April 8th, 1911
Mine Explosion near Birmingham, Alabama, Kills 128 State Prisoners
By 1910, the State of Alabama had become the sixth largest coal producer in the United States. Between 1875 and 1900, Alabama’s coal production grew from 67,000 tons to 8.4 million tons. This growth was driven in large part by the expansion of convict leasing in the state; in Birmingham, the center of the state’s coal production, more than 25 percent of miners were leased convicts. In addition, more than 50 percent of all miners in the state had learned to mine while working as convicts.
State officials quickly learned how to use the convict leasing system to disproportionately exploit black people. In an average year, 97 percent of Alabama’s county convicts were black. When coal companies’ labor needs increased, local police swept small-town streets for vagrants, gamblers, drunks, and thieves, targeting hundreds of black Alabamians for arrest. These citizens were then tried and convicted, sentenced to sixty- or ninety-days hard labor plus court costs, and handed over to the mines. Employers frequently held and worked convicts well beyond their scheduled release dates since local officials had no incentive to intervene and prisoners lacked the resources and power to demand enforcement.
Conditions in the mines were deplorable. Convicts were often chained together in ankle-deep water, working 12- to 16-hour shifts with no breaks, and surviving on fistfuls of spoiled meat and cornbread stuffed into the rags they wore for uniforms. Describing the experience, a black former convict laborer recalled that the prisoners had slept in their chains, covered with “filth and vermin,” and the powder cans used as slop jars frequently overflowed and ran over into their beds.
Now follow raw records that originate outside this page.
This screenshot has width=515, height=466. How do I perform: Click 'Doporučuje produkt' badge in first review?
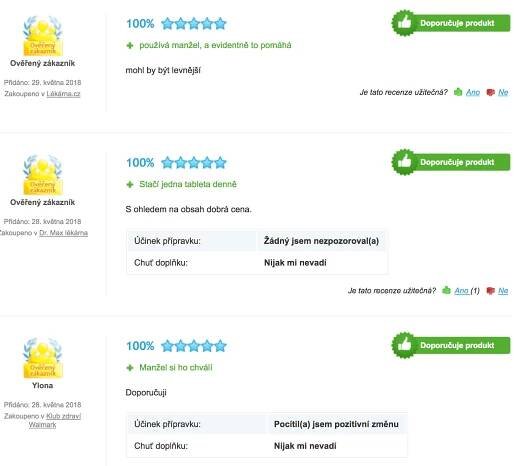[x=451, y=23]
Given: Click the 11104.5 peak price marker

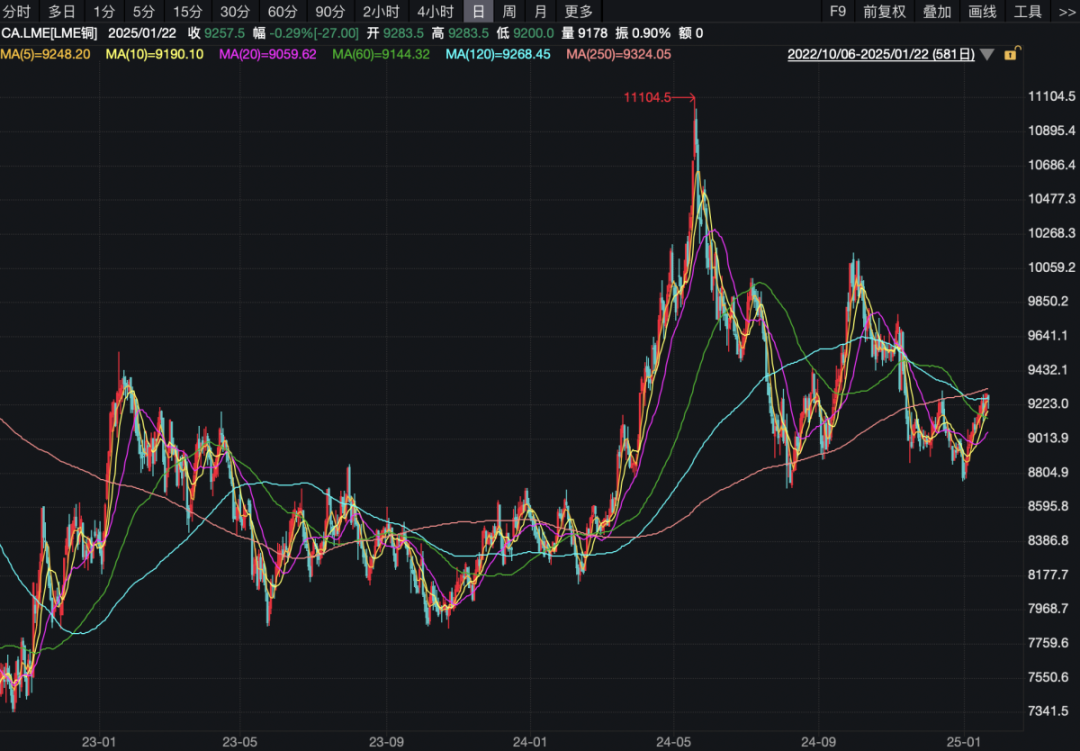Looking at the screenshot, I should (646, 97).
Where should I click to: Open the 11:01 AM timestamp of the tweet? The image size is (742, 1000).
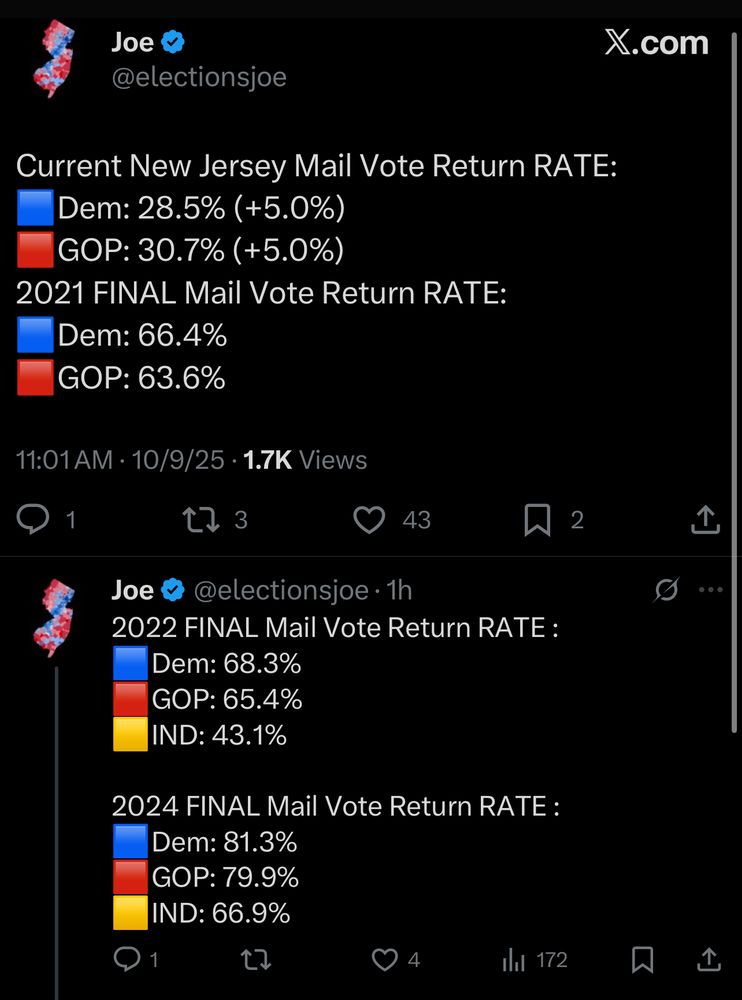(64, 460)
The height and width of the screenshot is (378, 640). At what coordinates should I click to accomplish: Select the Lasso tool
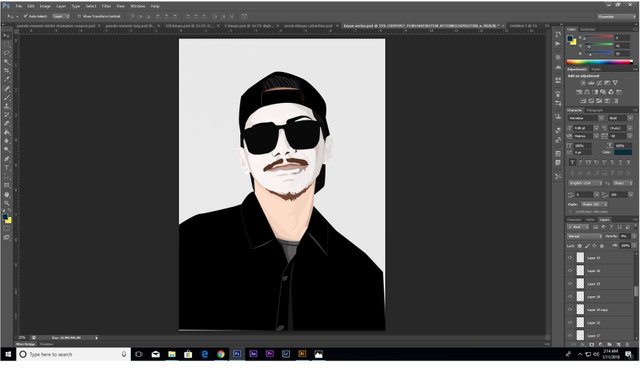(x=7, y=53)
Prisoner safety was not a priority for the mines’ owners and operators. In 1911, the Banner Mine near Birmingham exploded, killing 128 convicts leased to the Pratt Consolidated Coal Company. A local newspaper listed the crimes of the victims next to their names: vagrancy, weapons violations, bootlegging, and gambling. A rural newspaper observed, “Several negroes from this section . . . were caught in the Banner mine explosion. That is a pretty tight penalty to pay for selling booze.”